I have a question for operators of nonprofit recreation centers: Do you hire local? Your fitness director, your aquatics director, your front-desk staff, the people who handle your janitorial services — where do they live?
The expectation among our clients, nonprofits in particular, is that we’ll “buy local” (as the slogan reads) when hiring subcontractors and tradespeople. And we do. We just don’t always agree on what constitutes local.
On one job, the design and construction of a YMCA in coastal Maine, we agreed to use all local subcontractors. As we started buying out the job, we were hiring some workers out of Portland, the closest city — 18 miles up I-95. One of the Y’s directors called foul. “You’re going all the way to Portland to get people? I thought you were going to use local people?”
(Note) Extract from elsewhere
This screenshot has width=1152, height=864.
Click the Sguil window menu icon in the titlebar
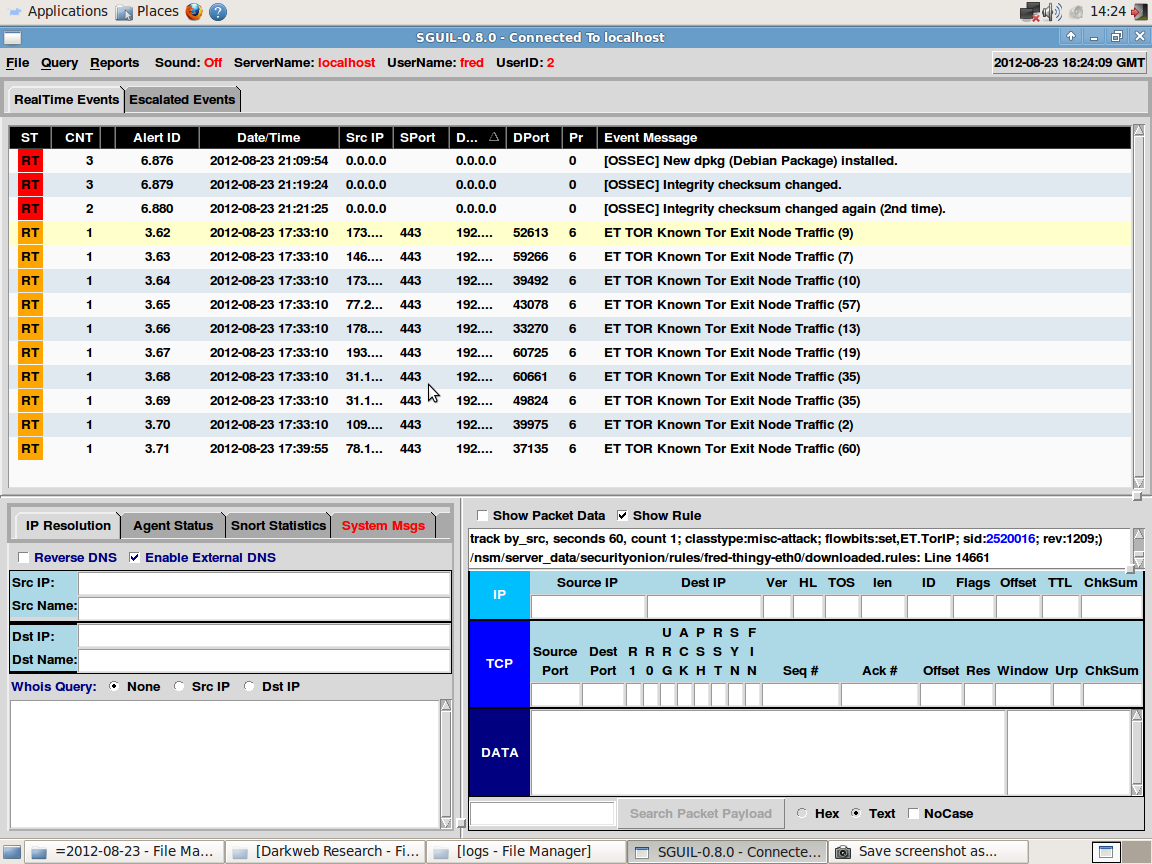tap(12, 36)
Defining local isn’t always easy, but I know this — finding qualified tradespeople sometimes requires drawing a circle bigger than the typical small city of 20,000 people. The company pouring concrete in a small community probably has extensive experience with private home foundations and small commercial properties such as strip malls, but most likely hasn’t worked much with architectural concrete — meaning, concrete that is exposed to view. Working strictly within this shallower talent pool, we might have to adjust our expectations for the final product — and cover it with stucco.
I’ve worked and hired workers in dozens of small communities, from central Iowa to the rural south to the island of Nantucket, and it has been rare to work with people from the actual towns where these buildings were being constructed. But that’s not too surprising — even contracting firms with an office in the smaller community very often have owners who live elsewhere and themselves hire workers from further afield. In these situations, and counterintuitively to many owners’ thinking, the “local” firm is actually outsourcing the work.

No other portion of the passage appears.